8- Thought experiment, counterexample, test implication
9- The difference between conceivability and possibility
10- Fallacies. These are the fallacies I want you to know: Begging the question, Appeal to the person (Ad Hominem), Appeal to Ignorance, Appeal to Authority, Appeal to Tradition, Appeal to Fear, Appeal to the Masses, Hasty Generalization, False Dilemma.
1- All boxes in 537, 539, 541.
Belief: A mental state of acceptance (a belief could be false).
Justification: The reasons why one holds a belief (there are good and bad justifications).
Truth: Correspondence, Pragmatic and Coherence.
Suspension of belief. Neither accept nor reject a belief.
7.1. and 7.2
2- Plato's Cave. Plato takes from Parmenides that which is unchanging is real and from Heraclitus that what is presented to our senses constantly changes. Finally, Plato elaborates the theory of forms: what we sense isn't fully real. Reality is in the Forms.
3- Descartes' dream conjecture and the evil genius mind experiment are meant to show that our senses are a not reliable standard for knowledge of the external world.
4- Descartes principle of clarity and distinctness: whatever is clearly and distinctly perceived is true.
5- The Empiricist challenge: Experience is a necessary condition for knowledge. Take a look at Representative realism, p. 571.
6- The Kantian synthesis: Truths discovered by the understanding are synthetic, because they are not logical truths and a priori because they apply to all possible experience.
7- Definition of Belief: a mental state of acceptance. The difference between belief (something I accept) and knowledge is that not everything I believe is true. In other words, belief is not sufficient condition for knowledge.
8- Theories of truth:
Correspondence: Truth is a fact (example: "Snow is white.")
Pragmatic Theory: Truth is what best does the job at hand. (example: "Dom Perignon is a good champagne.")
Coherence Theory of Truth: Truth is what best coheres with the rest of my knowledge.

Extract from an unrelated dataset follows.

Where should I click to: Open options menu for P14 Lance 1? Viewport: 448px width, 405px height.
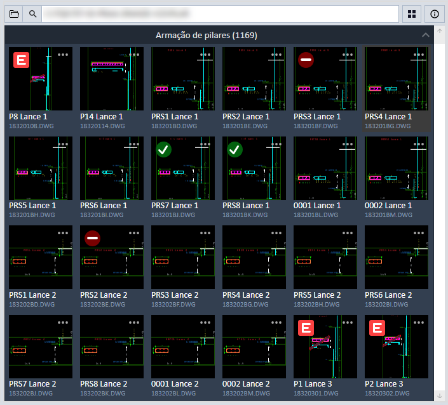(134, 55)
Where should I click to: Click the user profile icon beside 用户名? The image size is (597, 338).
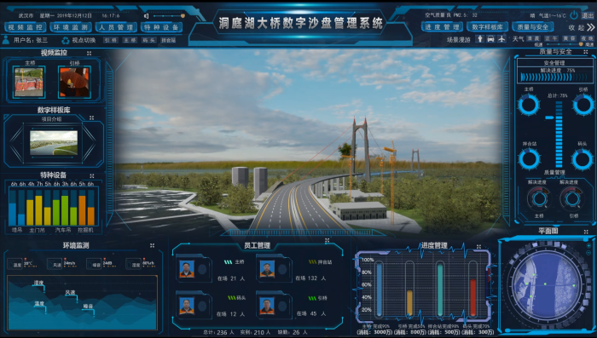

Think of examples of each of these and their differences. When we don't have all the evidence, or when we're dealing with complicated problems, we may use the pragmatic criteria: With history, forensics, matters of opinion and taste we are more likely to deal with truth as pragmatic than as factual. How can you tell the difference? With the Correspondence Theory I have the facts: "It's raining outside". However, the question: "Is democracy a good system of government?" demands a more pragmatic investigation. In the soft sciences "truth" is obtained more with the pragmatic method.
Have handy the following concepts: performative knowledge, knowledge by acquaintance.
1- Standard account of knowledge: K= JTB / Counterample: Gettier’s Guy in Barcelona.
2- Defeasibility Theory: K= UJTB /Counterexample: Lehrer’s demented Mrs. Grabit.
3 Causal Theory: K= SCTB /Counterexample: Goldman’s fake barns.
4- Reliability Theory: RPTB /Counterexample: Lehrer’s Human Thermometer.
5- Virtue Perspectivism: K = AB (apt belief).
According to Sousa, knowledge is a kind of performance, because it has a goal: true belief. So, knowledge needs aptness = accuracy +adroitness
accuracy --- goal seeking
adroitness--- exhibiting skill
Sosa believes there are two kinds of knowledge: Animal and Reflective. Animal Knowledge is externalist in nature. The animal is not aware of its knowledge. It relies exclusively on its sense (what I call "antennas").
On the other hand, Reflective Knowledge is internal in nature: It's a second-order knowledge that is acquired by reflecting on the principles and processes that underlie Animal Knowledge.
6- Be prepared to tell how Sousa's theory (Virtue Perspectivism) solves each of the preceding counterexamples. p. 588.